Ungulato nelle fauci del lupo: ritrovati i resti nell’area dei Laghetti De Prà

 

Il lupo è tornato in azione, nel territorio di Ponte nelle Alpi: a metà gennaio, il predatore aveva visitato una stalla di Canevoi, a due passi dalla torrefazione Puertorico. Stavolta, invece, si è spinto fino ai Laghetti De Prà, dove ha letteralmente sbranato un ungulato: con ogni probabilità, un cervo. 

«Stavo passeggiando nella zona – racconta un testimone, che ha documentato tutto attraverso una serie di scatti fotografici – quando sono riuscito a scorgere un rapace, mentre si dirigeva verso un punto ben preciso: lì ho trovato la carcassa dell’animale selvatico, vicino a una rete di recinzione». L’uomo, grande conoscitore di flora e fauna delle Dolomiti, non nutre alcun dubbio: «Si tratta di una predazione da lupo perché le costole dell’ungulato sono mangiate».

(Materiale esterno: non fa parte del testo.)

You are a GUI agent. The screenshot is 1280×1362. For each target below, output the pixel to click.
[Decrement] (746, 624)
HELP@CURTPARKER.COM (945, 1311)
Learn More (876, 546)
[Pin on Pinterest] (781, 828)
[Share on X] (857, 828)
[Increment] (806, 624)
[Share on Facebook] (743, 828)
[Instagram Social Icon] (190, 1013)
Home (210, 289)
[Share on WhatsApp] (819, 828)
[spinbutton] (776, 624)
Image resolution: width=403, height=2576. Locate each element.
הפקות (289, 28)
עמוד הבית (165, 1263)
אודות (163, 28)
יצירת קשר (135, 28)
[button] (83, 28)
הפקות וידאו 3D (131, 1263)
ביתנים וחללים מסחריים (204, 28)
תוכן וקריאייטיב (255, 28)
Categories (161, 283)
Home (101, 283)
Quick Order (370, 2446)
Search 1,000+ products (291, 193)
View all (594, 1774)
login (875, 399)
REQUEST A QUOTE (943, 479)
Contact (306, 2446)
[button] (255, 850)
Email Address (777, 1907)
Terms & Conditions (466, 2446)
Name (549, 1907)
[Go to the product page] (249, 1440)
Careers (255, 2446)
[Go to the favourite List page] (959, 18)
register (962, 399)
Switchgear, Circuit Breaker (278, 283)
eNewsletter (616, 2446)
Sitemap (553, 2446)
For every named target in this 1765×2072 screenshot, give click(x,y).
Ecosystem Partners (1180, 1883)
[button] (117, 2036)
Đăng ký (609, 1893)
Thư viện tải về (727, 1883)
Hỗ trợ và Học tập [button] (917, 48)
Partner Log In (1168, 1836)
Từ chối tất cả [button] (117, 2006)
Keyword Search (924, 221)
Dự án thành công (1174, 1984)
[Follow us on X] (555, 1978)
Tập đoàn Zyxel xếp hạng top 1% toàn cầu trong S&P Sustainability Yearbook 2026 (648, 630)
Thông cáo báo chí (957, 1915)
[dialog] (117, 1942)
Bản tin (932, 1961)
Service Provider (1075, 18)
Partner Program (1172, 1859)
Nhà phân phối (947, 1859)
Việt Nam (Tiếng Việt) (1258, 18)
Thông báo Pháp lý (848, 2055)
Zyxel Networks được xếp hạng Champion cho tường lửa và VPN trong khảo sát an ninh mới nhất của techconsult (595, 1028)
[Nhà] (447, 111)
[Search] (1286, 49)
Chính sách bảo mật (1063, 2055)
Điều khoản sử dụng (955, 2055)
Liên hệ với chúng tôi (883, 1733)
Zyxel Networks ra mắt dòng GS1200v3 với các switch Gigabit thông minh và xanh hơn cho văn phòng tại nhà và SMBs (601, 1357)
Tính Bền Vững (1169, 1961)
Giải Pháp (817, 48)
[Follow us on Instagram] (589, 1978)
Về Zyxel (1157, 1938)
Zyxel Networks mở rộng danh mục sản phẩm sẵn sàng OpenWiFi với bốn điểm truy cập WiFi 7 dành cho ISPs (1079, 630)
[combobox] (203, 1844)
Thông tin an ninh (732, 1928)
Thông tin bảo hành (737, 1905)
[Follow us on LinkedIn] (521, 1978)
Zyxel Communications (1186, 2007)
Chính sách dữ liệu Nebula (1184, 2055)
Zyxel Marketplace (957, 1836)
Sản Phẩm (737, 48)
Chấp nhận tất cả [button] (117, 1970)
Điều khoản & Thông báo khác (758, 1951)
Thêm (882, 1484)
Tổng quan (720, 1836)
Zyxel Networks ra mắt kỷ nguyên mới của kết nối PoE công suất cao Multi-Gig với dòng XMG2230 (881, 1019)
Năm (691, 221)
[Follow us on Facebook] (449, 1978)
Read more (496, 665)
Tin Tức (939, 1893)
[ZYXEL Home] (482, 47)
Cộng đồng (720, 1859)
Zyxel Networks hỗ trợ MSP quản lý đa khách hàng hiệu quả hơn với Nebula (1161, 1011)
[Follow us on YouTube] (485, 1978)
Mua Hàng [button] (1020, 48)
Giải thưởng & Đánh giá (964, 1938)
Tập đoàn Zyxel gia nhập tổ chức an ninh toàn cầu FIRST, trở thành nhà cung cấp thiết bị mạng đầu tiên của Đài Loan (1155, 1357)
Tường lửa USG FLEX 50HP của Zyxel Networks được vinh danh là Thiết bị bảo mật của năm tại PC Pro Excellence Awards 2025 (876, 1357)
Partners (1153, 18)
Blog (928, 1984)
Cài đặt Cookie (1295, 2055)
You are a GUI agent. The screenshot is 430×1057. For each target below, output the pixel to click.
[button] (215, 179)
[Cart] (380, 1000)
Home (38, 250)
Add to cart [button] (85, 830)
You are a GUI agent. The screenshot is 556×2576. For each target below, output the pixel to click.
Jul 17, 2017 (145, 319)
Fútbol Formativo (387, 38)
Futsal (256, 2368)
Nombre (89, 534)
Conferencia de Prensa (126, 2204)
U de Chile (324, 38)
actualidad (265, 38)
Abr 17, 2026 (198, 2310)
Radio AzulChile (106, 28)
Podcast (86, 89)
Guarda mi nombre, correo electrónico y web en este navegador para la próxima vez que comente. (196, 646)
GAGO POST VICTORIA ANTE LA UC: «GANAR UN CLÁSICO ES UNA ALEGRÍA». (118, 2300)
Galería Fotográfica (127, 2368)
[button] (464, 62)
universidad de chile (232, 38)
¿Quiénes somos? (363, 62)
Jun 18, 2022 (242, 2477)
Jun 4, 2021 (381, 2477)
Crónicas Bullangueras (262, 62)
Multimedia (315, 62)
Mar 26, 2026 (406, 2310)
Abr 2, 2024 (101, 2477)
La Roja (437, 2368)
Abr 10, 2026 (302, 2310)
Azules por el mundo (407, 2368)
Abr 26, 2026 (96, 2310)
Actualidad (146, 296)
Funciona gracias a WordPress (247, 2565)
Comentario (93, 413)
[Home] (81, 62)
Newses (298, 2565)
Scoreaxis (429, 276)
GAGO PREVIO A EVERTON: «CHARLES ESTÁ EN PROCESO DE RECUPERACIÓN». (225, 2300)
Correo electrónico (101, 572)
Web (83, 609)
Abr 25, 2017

Il fatto non è stato reso noto per creare allarmismo, ma per mettere in guardia coloro che amano camminare in mezzo al verde: «La zona nei pressi dei Laghetti De Prà è meta di passeggiate, anche con i cani. Per questo invito i padroni a stare attenti ai loro amici a quattro zampe». 

Tornando al lupo, risale a pochi giorni fa il brutale attacco nella zona di Lentiai (Borgo Valbelluna), dove un allevatore ha perso un asino. E un altro ancora ha ritrovato una pecora dilaniata, mentre un agnellino è svanito nel nulla. Per il grande predatore, la stagione della caccia è sempre aperta.